Irremplazable

Y único. El bueno de Román Piñón Bouza ha decidido decirnos adiós; bueno, espero que más que una despedida definitiva sea un “hasta luego”, aunque el que les escribe todavía no tiene asegurado su pase al cielo. Román sin embargo (y sin duda) estará ya al ladito de Dios, y muy atareado por cierto, pues como siempre aplicó durante su existencia el dicho “si no vives para servir, no sirves para vivir”, irá de allá para acá llevando a feliz término los encargos del Todopoderoso; es decir, haciendo lo que mejor se le da: el bien.
Como saben mis lectores habituales, vivo en Madrid, y cuando me enteré de la triste noticia no dudé un momento en organizar un viaje relámpago a Ferrol, cosa que por otra parte no tiene mayor mérito, pues apreciando como apreciaba a Román, cualquiera en mi lugar hubiera hecho lo mismo.

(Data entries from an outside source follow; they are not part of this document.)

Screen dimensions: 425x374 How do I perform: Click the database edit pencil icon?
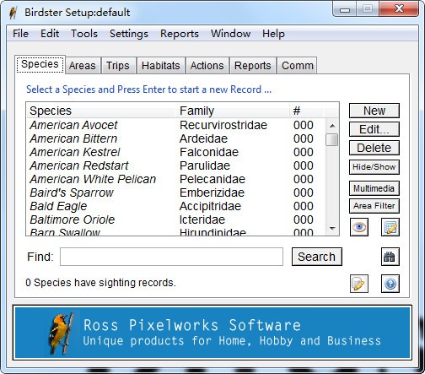(359, 284)
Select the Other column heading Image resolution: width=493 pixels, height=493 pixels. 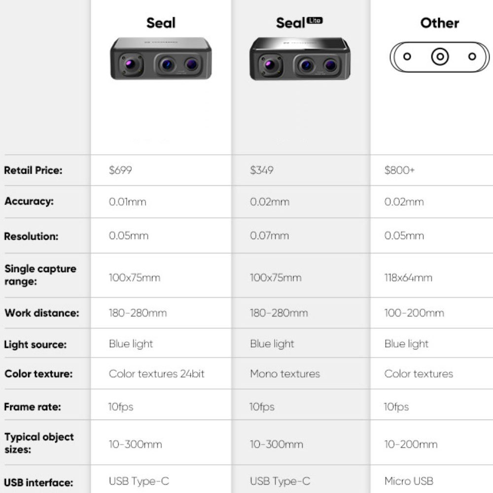pos(439,23)
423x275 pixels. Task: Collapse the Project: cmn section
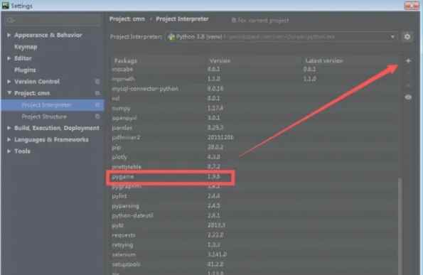pyautogui.click(x=9, y=93)
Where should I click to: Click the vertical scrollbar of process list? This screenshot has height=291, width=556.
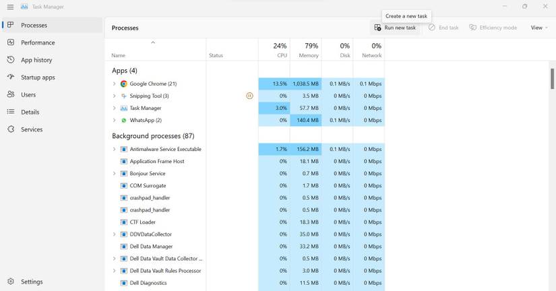tap(552, 79)
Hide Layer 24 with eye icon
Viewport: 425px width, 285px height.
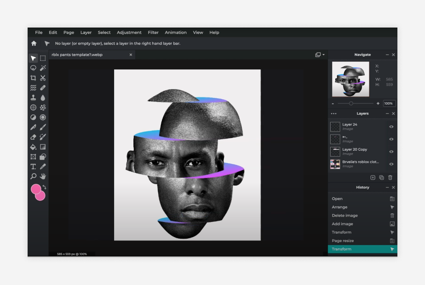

A mi mujer no le hizo ninguna gracia el “viajecito”, más que nada porque meterte un ida y vuelta en coche de 1.200 kilómetros tiene “su miga”. Pero le dije: “tranquila que Román será mi ángel de la guarda y no permitirá que me pase nada”. Y así fue.
Román Piñón Bouza fue un ferrolano de pro y un buen español. Citar sus facetas de defensor del barrio de Caranza, las de historiador naval o amante de la música son pequeñeces si se comparan con lo que verdaderamente fue: una buena persona. En España estamos acostumbrados a que, cuando fallece alguien, lo que antes eran críticas despiadadas, se conviertan en loas para el fenecido. En el caso de Román esto no es así. Lo demostró el hecho de que en su adiós acudió, aparte de sus familiares, muchísimos amigos, cosa que no suele suceder con personas que llegan a cierta edad.  
A pesar de que intenté transmitir un ápice de aliento a sus familiares se me hizo imposible, sólo llegué darles unos fuertes y sentidos abrazos. Quizás en estos casos una mirada valga más que un millón de palabras.
Román deja a su maravillosa mujer (María Antonia) que fue su “escudera” hasta el final, y a sus dos adoradas hijas (María José y Natividad) a las que me pongo a su disposición para lo que necesiten.  Ahora con el pasar de los días me he dado cuenta de lo privilegiado que he sido por haberle  conocido, y de que me hubiera tenido como su amigo. Aunque Román estará presente en cada uno de nosotros, porque hasta que llegue el momento, su recuerdo permanecerá vivo en nuestro corazón, la pena de perder no sólo a un amigo, sino a un compañero (pues al igual que yo empleamos una pequeña parte de nuestra juventud sirviendo a la Armada; él como marinero-radio del crucero “Canarias”, y yo como marinero-sonarista de la fragata “Cataluña”) deja huérfana de consuelo nuestra alma. Descansa en paz, viejo amigo. Te echaremos mucho de menos.